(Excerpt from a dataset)
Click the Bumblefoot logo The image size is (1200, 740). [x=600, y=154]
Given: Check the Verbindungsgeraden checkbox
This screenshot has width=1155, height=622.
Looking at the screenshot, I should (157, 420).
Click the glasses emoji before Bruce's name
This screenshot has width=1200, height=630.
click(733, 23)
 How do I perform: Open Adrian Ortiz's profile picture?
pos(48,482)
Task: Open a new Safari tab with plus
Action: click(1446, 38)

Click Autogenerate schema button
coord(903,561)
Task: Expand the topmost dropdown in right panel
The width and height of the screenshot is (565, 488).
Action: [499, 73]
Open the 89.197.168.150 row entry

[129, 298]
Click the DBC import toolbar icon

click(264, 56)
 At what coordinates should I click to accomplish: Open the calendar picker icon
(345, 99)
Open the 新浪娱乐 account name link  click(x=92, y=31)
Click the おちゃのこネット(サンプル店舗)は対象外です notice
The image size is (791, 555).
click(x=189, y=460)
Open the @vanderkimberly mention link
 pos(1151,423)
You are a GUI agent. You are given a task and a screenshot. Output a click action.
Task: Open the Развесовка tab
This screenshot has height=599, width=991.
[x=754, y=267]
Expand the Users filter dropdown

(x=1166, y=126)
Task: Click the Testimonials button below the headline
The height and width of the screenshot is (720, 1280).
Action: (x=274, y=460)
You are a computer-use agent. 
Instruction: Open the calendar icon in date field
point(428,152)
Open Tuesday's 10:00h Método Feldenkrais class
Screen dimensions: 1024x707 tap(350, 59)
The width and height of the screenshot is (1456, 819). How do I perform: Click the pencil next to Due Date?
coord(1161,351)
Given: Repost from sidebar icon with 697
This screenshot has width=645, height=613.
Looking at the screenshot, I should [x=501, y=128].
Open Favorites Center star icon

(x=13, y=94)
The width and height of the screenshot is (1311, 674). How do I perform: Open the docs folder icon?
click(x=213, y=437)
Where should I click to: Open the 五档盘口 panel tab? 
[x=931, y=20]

Goal ::
Rewrite the items from the start up to and including the line with "click(733, 23)", replacing "emoji" with "icon" and leaving everything else unchanged.

Exercise answer ::
Click the Bumblefoot logo The image size is (1200, 740). [x=600, y=154]
Given: Check the Verbindungsgeraden checkbox
This screenshot has width=1155, height=622.
Looking at the screenshot, I should (157, 420).
Click the glasses icon before Bruce's name
This screenshot has width=1200, height=630.
click(733, 23)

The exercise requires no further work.